Zachary Lewis, The Plain Dealer | April 14, 2014
Jessica Lang Dance pools resources of video, costumes and choreography for unforgettable evening (review)
Good thing Jessica Lang Dance didn't bill itself a "company." That would have been a misnomer.
Equal parts ballet, visual art collective and modern dance ensemble, the young New York-based troupe that stunned a DanceCleveland crowd Saturday night at Playhouse Square looked more like three companies than merely one.
The athleticism and control of the performers were themselves something to behold. Add to these Lang's poignant choreography and gorgeous work by some dozen designers of lighting, costumes and video and the result was an unforgettable evening of dance.

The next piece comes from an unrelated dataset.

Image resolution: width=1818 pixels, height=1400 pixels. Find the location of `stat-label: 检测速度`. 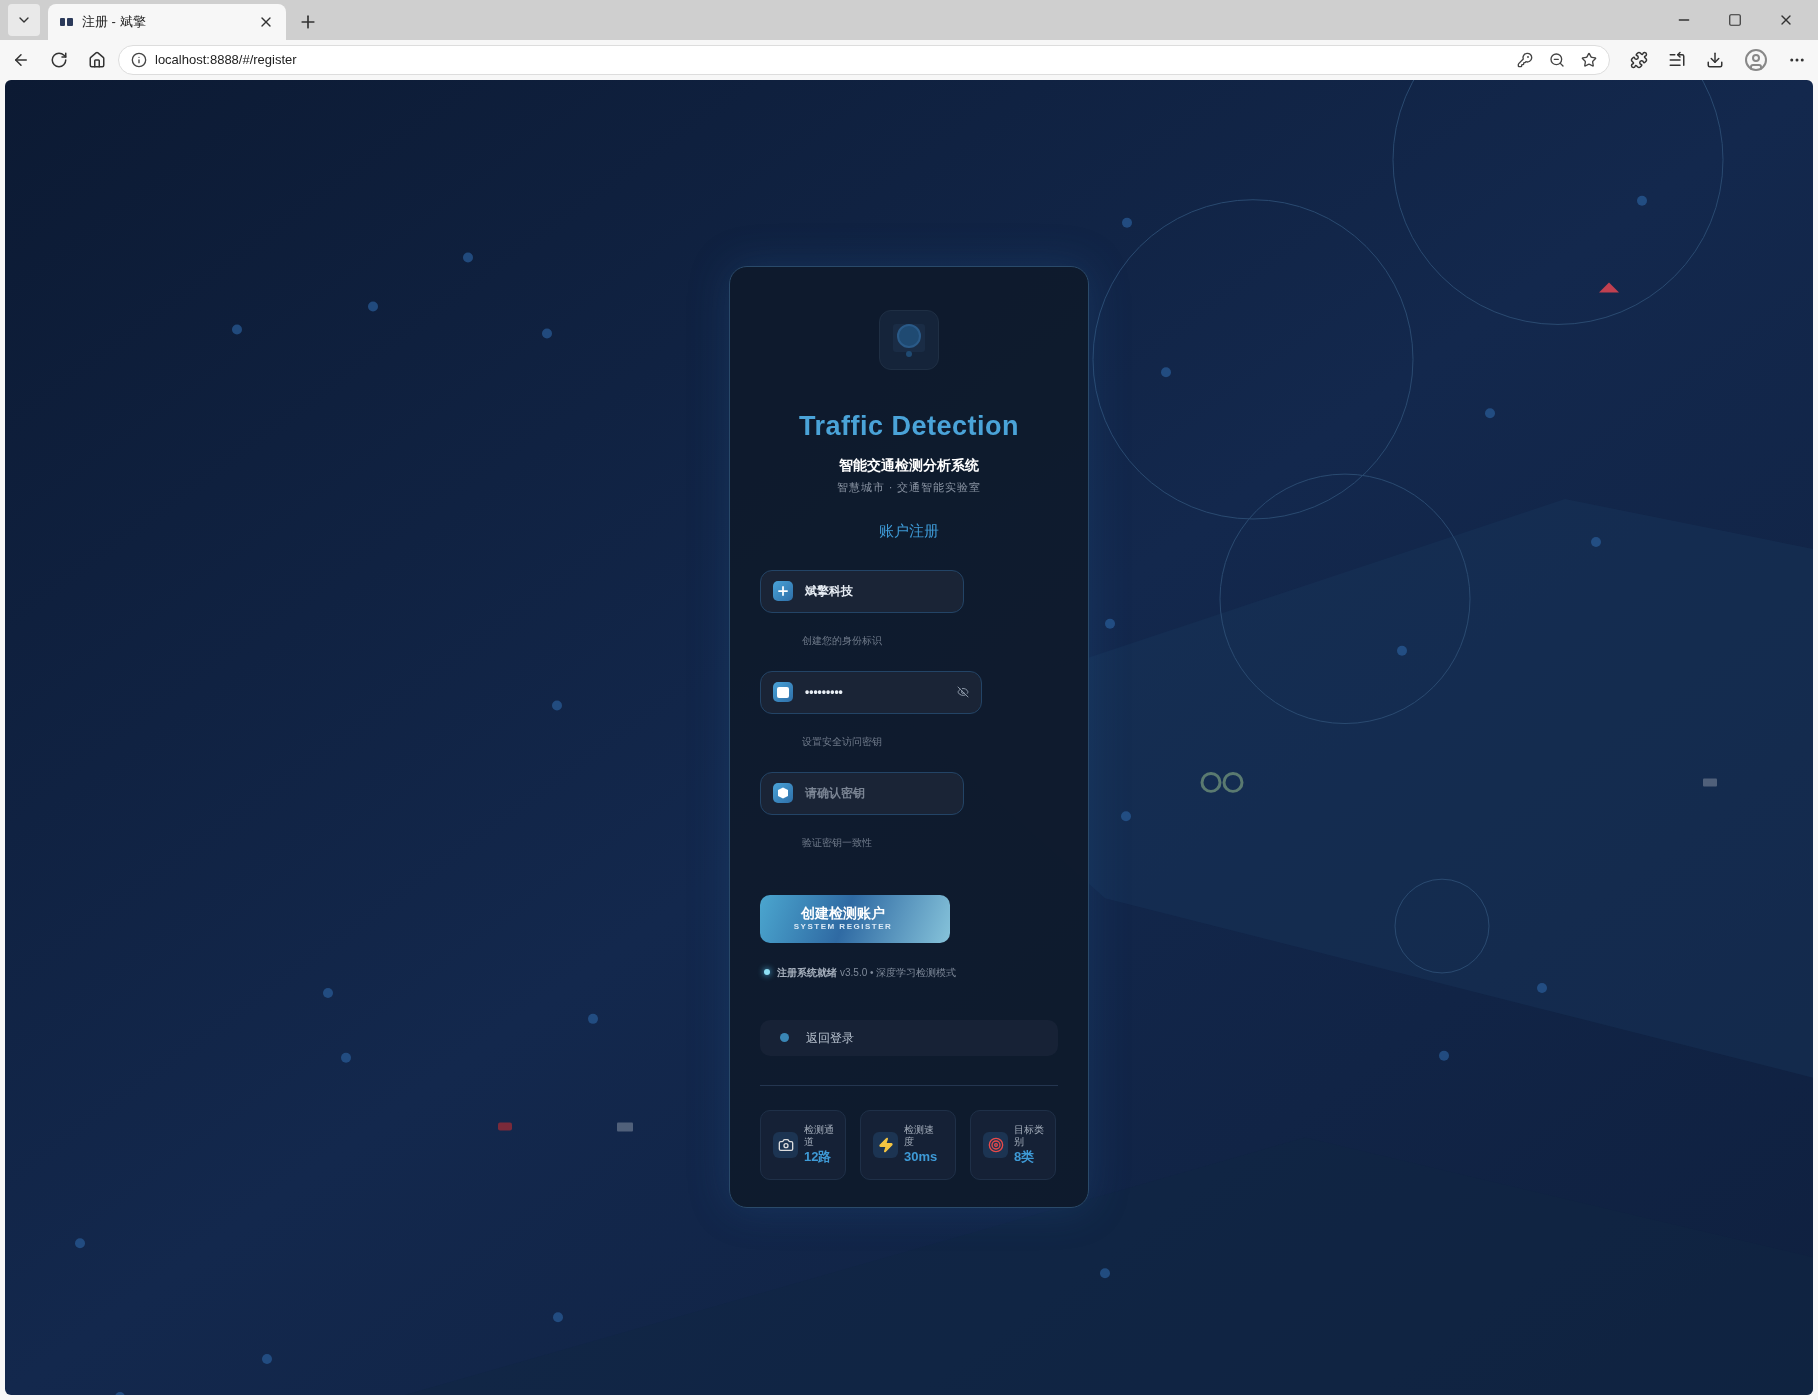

"Among the Stars" tugged hardest at the heartstrings. Separated at first by a long, silky fabric, dancers Laura Mead and Clifton Brown gradually overcame the gap and made use of the cloth in an elegant, almost classical pas de deux, only for Mead to end up bound once again, forever off limits.
Sympathy and awe, by contrast, were the prime reactions to "The Calling." Alone like a statute at the center of a vast white skirt, dancer Kana Kamura sank, twisted and pumped her arms in apparent anguish, at times seeming to disappear, magically, into the floor or the fabric itself.

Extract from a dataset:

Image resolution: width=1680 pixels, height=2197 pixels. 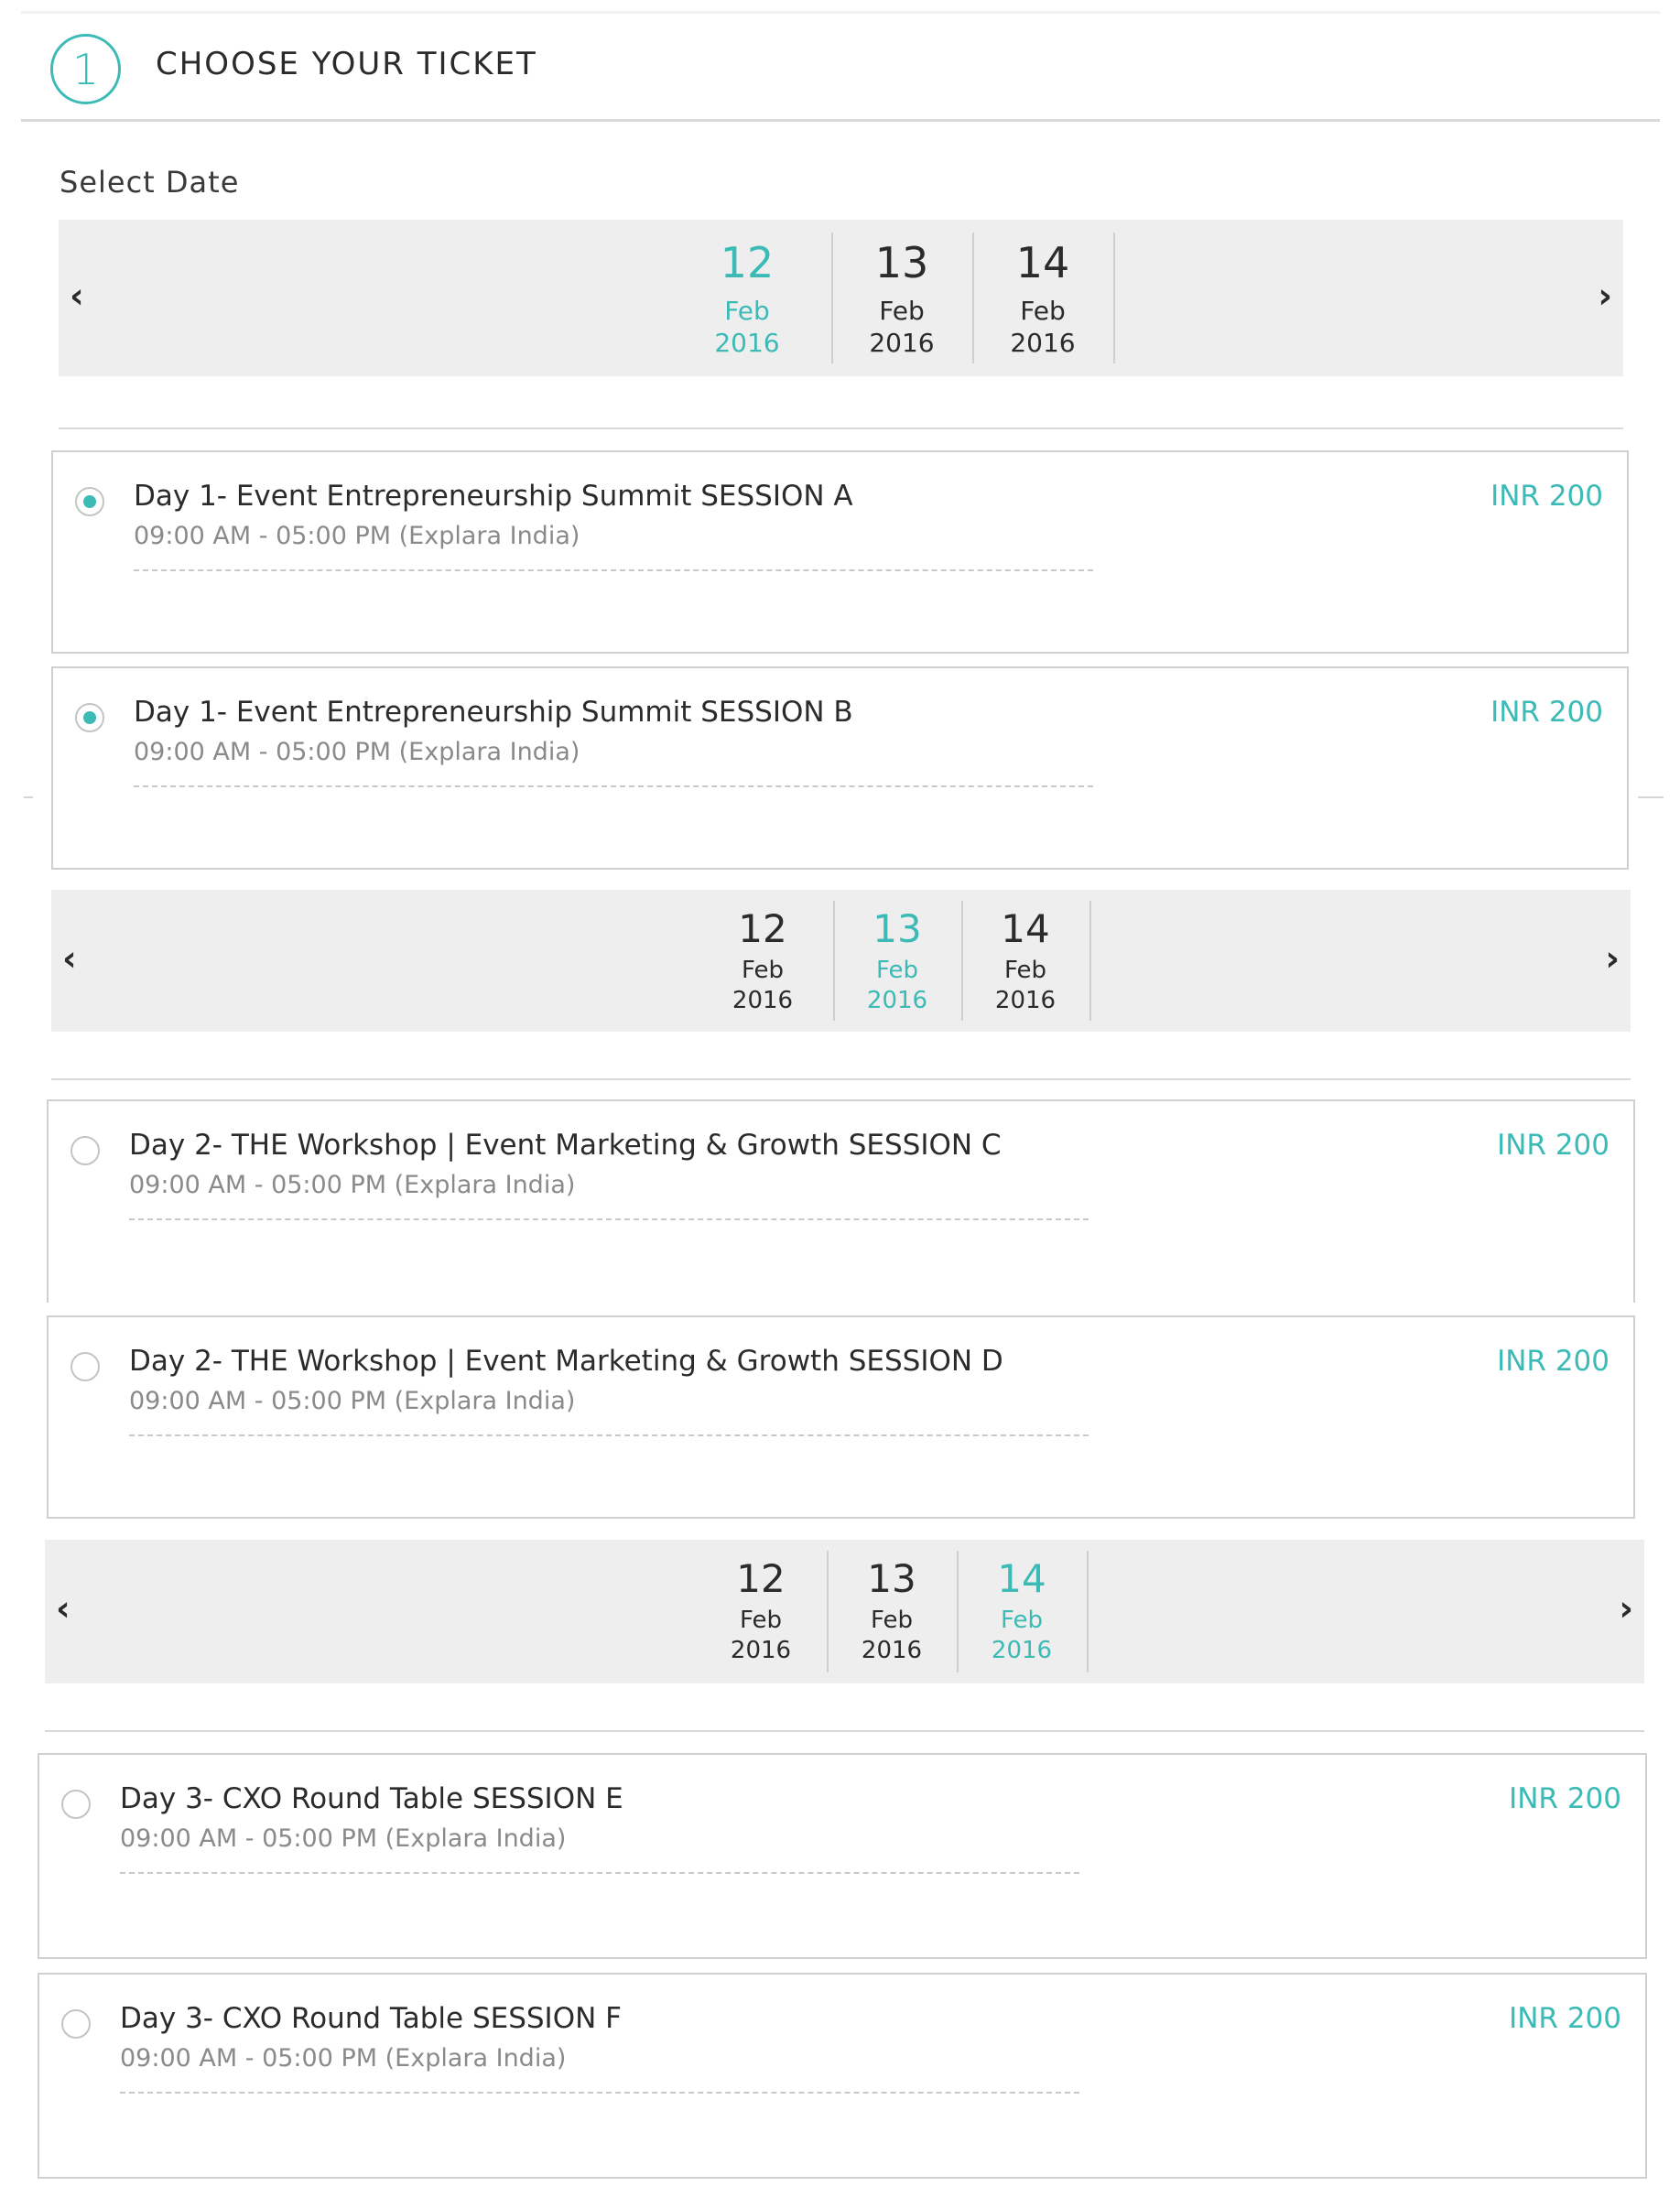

Costume and lighting designers Lisa Choules and Nicole Pearce deserve nearly as much credit as the choreographer, who also designed the set, for the wonder that was "Lines Cubed." Without them, Lang's homage to painter Piet Mondrian might have been flat or anemic.

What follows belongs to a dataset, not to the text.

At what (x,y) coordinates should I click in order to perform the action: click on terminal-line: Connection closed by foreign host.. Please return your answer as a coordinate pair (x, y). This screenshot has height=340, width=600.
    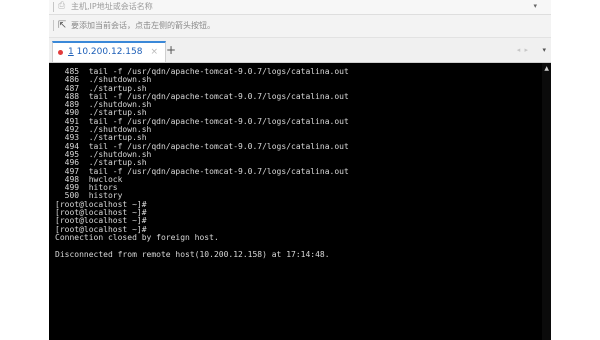
    Looking at the image, I should click on (137, 237).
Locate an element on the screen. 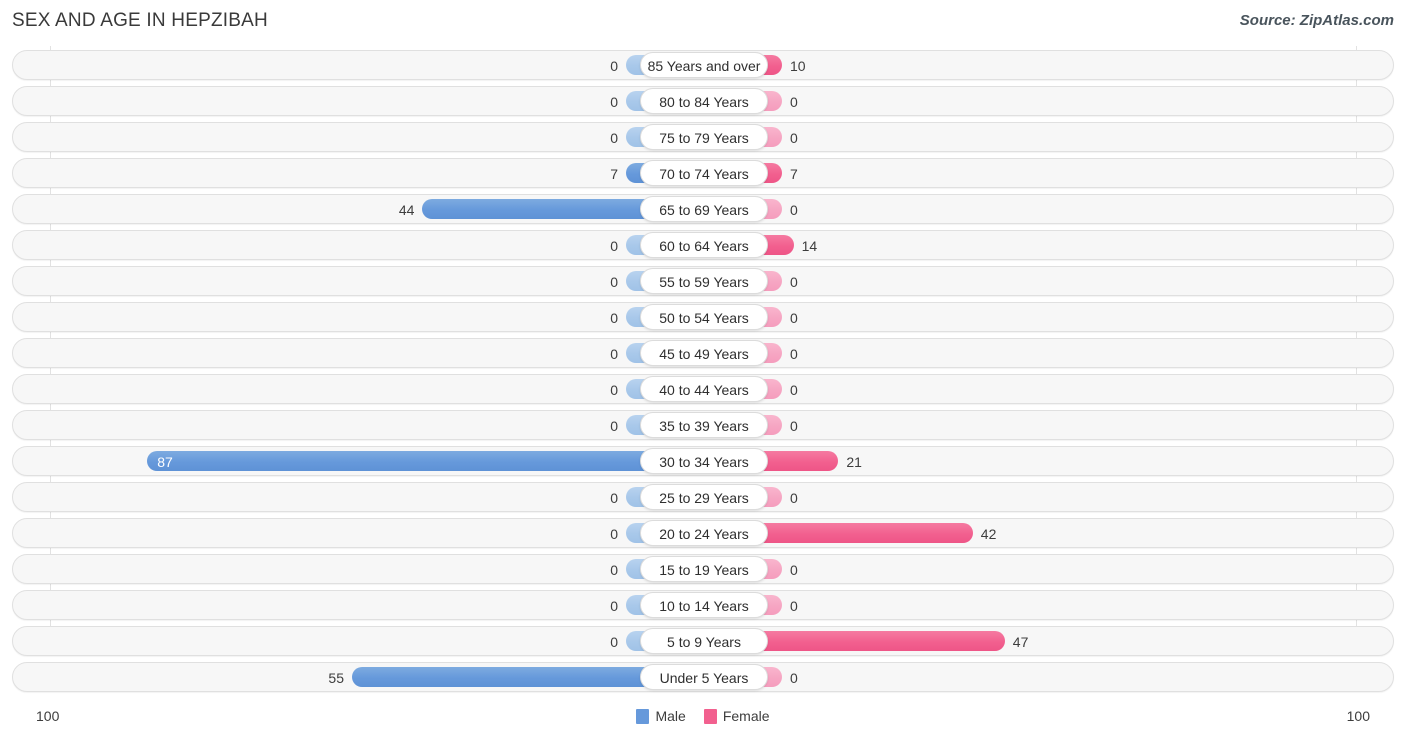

Instead, it was dynamic, a paean to color and spirit. Dancers in red, yellow and blue executed mechanical patterns and freewheeling, virtuosic solos against a backdrop of white squares and black lines. Rounding out the three-dimensional space were accordion borders, drawn forward and back, on and off, like a painting in the making.
Typically a live art, dance instead came pre-recorded in "White," a film by Shinichi Maruyama. Playful and groundbreaking at once, the film showed larger-than-life dancers moving at half or double speed, toying with foreground and background, and interacting in ways generally unthinkable in real life. Perhaps never has a single work of dance unveiled so many possibilities.
Maruyama also was a prime creative force behind "i.n.k.," the program's mesmerizing finale. There, a gurgling soundtrack and high-definition video of ink globules in air served as the backdrop to black-clad dancers essentially imitating what was going on behind them.
Every element of the footage became a springboard for movement. Speed, texture and density all translated as everything from lyrical duets to frenetic ensemble numbers. In one case, a dancer even interacted with the screen, executing flips over a string of ink-blobs rolling along the bottom.
The emotional pull of this was surprising. Contained within those images was the spectrum of human sentiment. Like most of the evening with Jessica Lang Dance, it was sensory saturation, the equivalent of two dances taking place simultaneously.